Sandstone truffle orchid

Scientific classification
- Kingdom: Plantae
- Clade: Tracheophytes
- Clade: Angiosperms
- Clade: Monocots
- Order: Asparagales
- Family: Orchidaceae
- Subfamily: Orchidoideae
- Tribe: Diurideae
- Genus: Phoringopsis
- Species: P. byrnesii
- Binomial name: Phoringopsis byrnesii Blaxell
- Synonyms: Arthrochilus byrnesii (Blaxell)

= Phoringopsis byrnesii =

- Genus: Phoringopsis
- Species: byrnesii
- Authority: Blaxell
- Synonyms: Arthrochilus byrnesii (Blaxell)

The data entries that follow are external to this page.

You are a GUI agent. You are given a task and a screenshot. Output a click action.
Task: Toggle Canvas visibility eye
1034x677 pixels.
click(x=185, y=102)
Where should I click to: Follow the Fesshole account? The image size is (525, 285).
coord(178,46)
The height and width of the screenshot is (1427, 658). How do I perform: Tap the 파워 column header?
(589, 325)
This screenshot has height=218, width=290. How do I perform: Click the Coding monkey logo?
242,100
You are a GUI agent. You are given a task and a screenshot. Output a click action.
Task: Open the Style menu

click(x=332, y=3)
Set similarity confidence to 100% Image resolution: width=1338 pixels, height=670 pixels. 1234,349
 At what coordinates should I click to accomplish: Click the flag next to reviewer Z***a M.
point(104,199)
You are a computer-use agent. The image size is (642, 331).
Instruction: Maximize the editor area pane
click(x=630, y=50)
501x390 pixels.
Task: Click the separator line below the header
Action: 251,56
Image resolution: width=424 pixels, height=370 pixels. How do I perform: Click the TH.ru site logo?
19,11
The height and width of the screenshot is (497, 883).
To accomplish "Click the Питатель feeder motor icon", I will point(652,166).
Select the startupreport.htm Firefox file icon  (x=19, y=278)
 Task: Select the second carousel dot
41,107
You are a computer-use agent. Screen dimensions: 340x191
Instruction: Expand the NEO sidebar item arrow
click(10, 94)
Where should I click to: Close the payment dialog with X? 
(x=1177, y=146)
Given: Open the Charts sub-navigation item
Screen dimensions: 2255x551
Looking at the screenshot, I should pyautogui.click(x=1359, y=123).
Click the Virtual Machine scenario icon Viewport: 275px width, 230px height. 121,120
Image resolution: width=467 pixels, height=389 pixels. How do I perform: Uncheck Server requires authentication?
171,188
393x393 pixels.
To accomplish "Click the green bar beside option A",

Species of flowering plant

Phoringopsis byrnesii, commonly known as sandstone truffle orchid, is a rare species of flowering plant in the orchid family (Orchidaceae) and is endemic to the far north-west of Australia. It has three dark green leaves at its base and up to fifteen greenish, insect-like flowers with dark reddish black glands on its labellum.

==Description==
Phoringopsis byrnesii is a terrestrial, perennial, deciduous, sympodial herb with an underground tuber which produces daughter tubers on the end of root-like stolons. It usually has three dark green leaves, one large and one or two smaller, each leaf 150-300 mm long and 15-20 mm wide. Between five and fifteen greenish, insect-like flowers 12-14 mm long are well spaced along a flowering stem 150-300 mm tall. The dorsal sepal is 8-10 mm long, about 3 mm wide and the lateral sepals are 6.5-7.5 mm long and about 2.5 mm wide. The petals are 6-7 mm long and about 1.5 mm wide and curved. The petals and lateral sepals turn backwards against the ovary and are inconspicuous. The labellum is about 5.5 mm long and 2.5 mm and held above the flower. The callus is about 5.5 mm long, about 2.5 mm wide, covered with many spiky, bristly hair-like glands with a glandular tip is about 2.5 mm wide. Flowering occurs in March and April.

==Taxonomy and naming==
This species was first formally described in 1972 by Donald Blaxell and given the name Arthrochilus byrnesii in Contributions from the New South Wales National Herbarium from a specimen collected by Norman Byrnes near the South Alligator River. In 2002 David Jones and Mark Clements changed the name of this orchid to Phoringopsis byrnesii in The Orchadian.

==Distribution and habitat==
Sandstone truffle orchid is a rarely seen species which grows around sandstone boulders and in tussocks of spinifex in the north of the Northern Territory and the Kimberley region of Western Australia.

==Ecology==
As with other Phoringopsis orchids, P. byrnesii is pollinated by male thynnid wasps of the genus Arthrothynnus although the species involved is not known. It also reproduces asexually by producing new tubers.